(Stored data entries)
- - - - - - -
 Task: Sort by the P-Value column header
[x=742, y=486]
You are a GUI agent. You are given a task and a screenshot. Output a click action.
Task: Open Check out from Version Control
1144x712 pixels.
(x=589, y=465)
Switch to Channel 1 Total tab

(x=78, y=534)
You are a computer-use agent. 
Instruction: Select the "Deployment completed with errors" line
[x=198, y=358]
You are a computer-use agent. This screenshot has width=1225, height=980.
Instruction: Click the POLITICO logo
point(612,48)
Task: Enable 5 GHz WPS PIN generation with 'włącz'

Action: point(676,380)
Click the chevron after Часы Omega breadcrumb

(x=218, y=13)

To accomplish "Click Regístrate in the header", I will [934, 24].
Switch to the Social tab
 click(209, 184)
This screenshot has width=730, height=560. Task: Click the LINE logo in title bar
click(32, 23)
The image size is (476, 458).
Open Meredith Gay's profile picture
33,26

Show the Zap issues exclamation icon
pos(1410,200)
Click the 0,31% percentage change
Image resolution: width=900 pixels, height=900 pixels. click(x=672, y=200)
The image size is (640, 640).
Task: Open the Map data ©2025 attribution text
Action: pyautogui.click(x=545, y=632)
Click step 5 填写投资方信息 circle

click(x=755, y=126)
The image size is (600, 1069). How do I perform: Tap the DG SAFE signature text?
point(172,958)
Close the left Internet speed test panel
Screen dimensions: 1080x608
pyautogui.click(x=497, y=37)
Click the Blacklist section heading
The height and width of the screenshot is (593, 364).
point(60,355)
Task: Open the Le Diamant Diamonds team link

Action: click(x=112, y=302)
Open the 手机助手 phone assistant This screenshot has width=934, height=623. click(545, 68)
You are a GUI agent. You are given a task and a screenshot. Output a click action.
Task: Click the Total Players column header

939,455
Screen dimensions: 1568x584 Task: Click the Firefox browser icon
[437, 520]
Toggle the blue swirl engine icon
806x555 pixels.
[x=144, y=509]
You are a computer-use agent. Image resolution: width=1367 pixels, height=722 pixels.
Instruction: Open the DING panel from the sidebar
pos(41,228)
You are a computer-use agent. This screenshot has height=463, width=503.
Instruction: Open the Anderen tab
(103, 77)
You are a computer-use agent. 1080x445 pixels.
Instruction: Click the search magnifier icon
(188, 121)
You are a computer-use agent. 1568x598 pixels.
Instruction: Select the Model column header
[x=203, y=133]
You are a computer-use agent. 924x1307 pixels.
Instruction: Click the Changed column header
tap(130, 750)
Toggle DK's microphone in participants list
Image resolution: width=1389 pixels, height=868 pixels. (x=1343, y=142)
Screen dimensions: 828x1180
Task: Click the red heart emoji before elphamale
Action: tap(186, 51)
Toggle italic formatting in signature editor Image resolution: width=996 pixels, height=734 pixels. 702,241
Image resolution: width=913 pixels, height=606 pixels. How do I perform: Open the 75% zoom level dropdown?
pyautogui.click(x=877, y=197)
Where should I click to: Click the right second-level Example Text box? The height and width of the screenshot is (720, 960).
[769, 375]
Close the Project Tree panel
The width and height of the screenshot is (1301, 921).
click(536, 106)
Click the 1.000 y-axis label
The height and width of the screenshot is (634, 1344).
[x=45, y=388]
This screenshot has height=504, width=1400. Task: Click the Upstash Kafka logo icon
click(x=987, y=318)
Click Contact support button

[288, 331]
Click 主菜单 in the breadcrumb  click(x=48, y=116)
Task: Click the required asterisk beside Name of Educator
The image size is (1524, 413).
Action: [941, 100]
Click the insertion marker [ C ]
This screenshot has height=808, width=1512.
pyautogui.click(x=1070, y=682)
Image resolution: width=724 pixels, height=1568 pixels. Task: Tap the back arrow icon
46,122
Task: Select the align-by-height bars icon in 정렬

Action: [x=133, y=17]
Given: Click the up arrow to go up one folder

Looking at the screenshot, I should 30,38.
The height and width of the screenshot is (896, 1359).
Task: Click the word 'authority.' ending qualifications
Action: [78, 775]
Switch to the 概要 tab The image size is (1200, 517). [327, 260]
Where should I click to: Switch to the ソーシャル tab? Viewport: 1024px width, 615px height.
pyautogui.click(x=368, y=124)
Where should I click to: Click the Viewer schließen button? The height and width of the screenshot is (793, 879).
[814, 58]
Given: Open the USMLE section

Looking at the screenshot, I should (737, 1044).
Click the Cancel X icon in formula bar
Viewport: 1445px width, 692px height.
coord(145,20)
- - - - - - -
Aim of the exercise: Every entry above needs to be duplicated exactly.

Solution:
 Task: Sort by the P-Value column header
[x=742, y=486]
You are a GUI agent. You are given a task and a screenshot. Output a click action.
Task: Open Check out from Version Control
1144x712 pixels.
(x=589, y=465)
Switch to Channel 1 Total tab

(x=78, y=534)
You are a computer-use agent. 
Instruction: Select the "Deployment completed with errors" line
[x=198, y=358]
You are a computer-use agent. This screenshot has width=1225, height=980.
Instruction: Click the POLITICO logo
point(612,48)
Task: Enable 5 GHz WPS PIN generation with 'włącz'

Action: point(676,380)
Click the chevron after Часы Omega breadcrumb

(x=218, y=13)

To accomplish "Click Regístrate in the header", I will [934, 24].
Switch to the Social tab
 click(209, 184)
This screenshot has width=730, height=560. Task: Click the LINE logo in title bar
click(32, 23)
The image size is (476, 458).
Open Meredith Gay's profile picture
33,26

Show the Zap issues exclamation icon
pos(1410,200)
Click the 0,31% percentage change
Image resolution: width=900 pixels, height=900 pixels. click(x=672, y=200)
The image size is (640, 640).
Task: Open the Map data ©2025 attribution text
Action: pyautogui.click(x=545, y=632)
Click step 5 填写投资方信息 circle

click(x=755, y=126)
The image size is (600, 1069). How do I perform: Tap the DG SAFE signature text?
point(172,958)
Close the left Internet speed test panel
Screen dimensions: 1080x608
pyautogui.click(x=497, y=37)
Click the Blacklist section heading
The height and width of the screenshot is (593, 364).
point(60,355)
Task: Open the Le Diamant Diamonds team link

Action: click(x=112, y=302)
Open the 手机助手 phone assistant This screenshot has width=934, height=623. click(545, 68)
You are a GUI agent. You are given a task and a screenshot. Output a click action.
Task: Click the Total Players column header

939,455
Screen dimensions: 1568x584 Task: Click the Firefox browser icon
[437, 520]
Toggle the blue swirl engine icon
806x555 pixels.
[x=144, y=509]
You are a computer-use agent. Image resolution: width=1367 pixels, height=722 pixels.
Instruction: Open the DING panel from the sidebar
pos(41,228)
You are a computer-use agent. This screenshot has height=463, width=503.
Instruction: Open the Anderen tab
(103, 77)
You are a computer-use agent. 1080x445 pixels.
Instruction: Click the search magnifier icon
(188, 121)
You are a computer-use agent. 1568x598 pixels.
Instruction: Select the Model column header
[x=203, y=133]
You are a computer-use agent. 924x1307 pixels.
Instruction: Click the Changed column header
tap(130, 750)
Toggle DK's microphone in participants list
Image resolution: width=1389 pixels, height=868 pixels. (x=1343, y=142)
Screen dimensions: 828x1180
Task: Click the red heart emoji before elphamale
Action: tap(186, 51)
Toggle italic formatting in signature editor Image resolution: width=996 pixels, height=734 pixels. 702,241
Image resolution: width=913 pixels, height=606 pixels. How do I perform: Open the 75% zoom level dropdown?
pyautogui.click(x=877, y=197)
Where should I click to: Click the right second-level Example Text box? The height and width of the screenshot is (720, 960).
[769, 375]
Close the Project Tree panel
The width and height of the screenshot is (1301, 921).
click(536, 106)
Click the 1.000 y-axis label
The height and width of the screenshot is (634, 1344).
[x=45, y=388]
This screenshot has height=504, width=1400. Task: Click the Upstash Kafka logo icon
click(x=987, y=318)
Click Contact support button

[288, 331]
Click 主菜单 in the breadcrumb  click(x=48, y=116)
Task: Click the required asterisk beside Name of Educator
The image size is (1524, 413).
Action: [941, 100]
Click the insertion marker [ C ]
This screenshot has height=808, width=1512.
pyautogui.click(x=1070, y=682)
Image resolution: width=724 pixels, height=1568 pixels. Task: Tap the back arrow icon
46,122
Task: Select the align-by-height bars icon in 정렬

Action: [x=133, y=17]
Given: Click the up arrow to go up one folder

Looking at the screenshot, I should 30,38.
The height and width of the screenshot is (896, 1359).
Task: Click the word 'authority.' ending qualifications
Action: [78, 775]
Switch to the 概要 tab The image size is (1200, 517). [327, 260]
Where should I click to: Switch to the ソーシャル tab? Viewport: 1024px width, 615px height.
pyautogui.click(x=368, y=124)
Where should I click to: Click the Viewer schließen button? The height and width of the screenshot is (793, 879).
[814, 58]
Given: Open the USMLE section

Looking at the screenshot, I should (737, 1044).
Click the Cancel X icon in formula bar
Viewport: 1445px width, 692px height.
coord(145,20)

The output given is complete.